In this way, after the identification by means of one or two metal tabs of the final items of each series of items having the same general destination followed by a similar series with items respectively numerically greater and smaller than a pre-set minimum number, it becomes possible to sort the items into batches having different general destination, discarding both the series of items numerically inferior to the acceptable minimum and any items remaining attached together.
The FIGS. 9, 10 and 11 illustrate a variant of the machine of FIGS. 1-8 which provides for the preventive association of additional inserts 132, such as order notes, subscription renewal sheets and so on, with some of the items 1. The selection of these latter is handled by the station 6 for the collocation of the labels 7, where a further reader 133 is enabled to read in a lateral removable strip 139 identification marks 134 indicating the request for insertion or identification marks 135 indicating the contrary request, each mark being paired with a respective label of each set of three labels 7.

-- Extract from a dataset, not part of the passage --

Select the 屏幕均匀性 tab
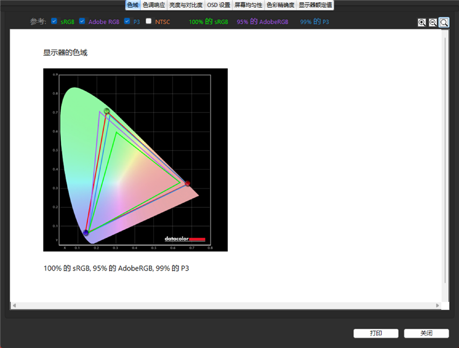 [x=248, y=5]
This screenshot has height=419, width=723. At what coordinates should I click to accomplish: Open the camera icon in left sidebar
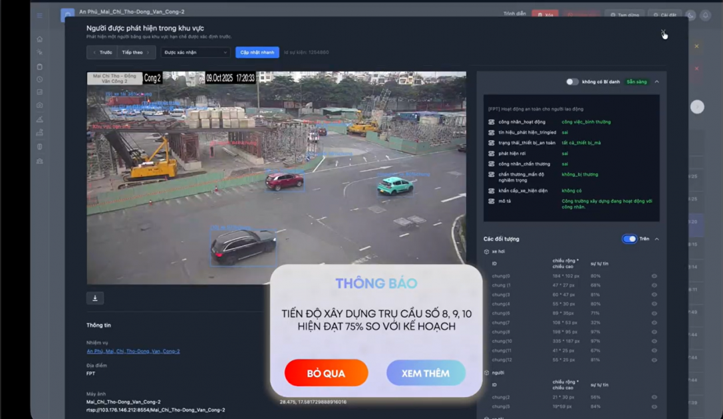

The rate of reading of the identification marks 134 and 135 is set by a further wheel 136 provided with three radial protruberances 137 with which an electromagnetic sensor 138 cooperates.
Finally, the FIGS. 12 and 13 illustrate further variants in which, respectively, the labels 7 with identification marks 41 are taken off directly from a single pack of labels 140 and then read one by one by a single reader 60, or the labels 7 are already associated with inserts 142 taken off one at a time from a pack 141 and caused to pass before a single reader 60 of the identification marks 41 of the labels 7.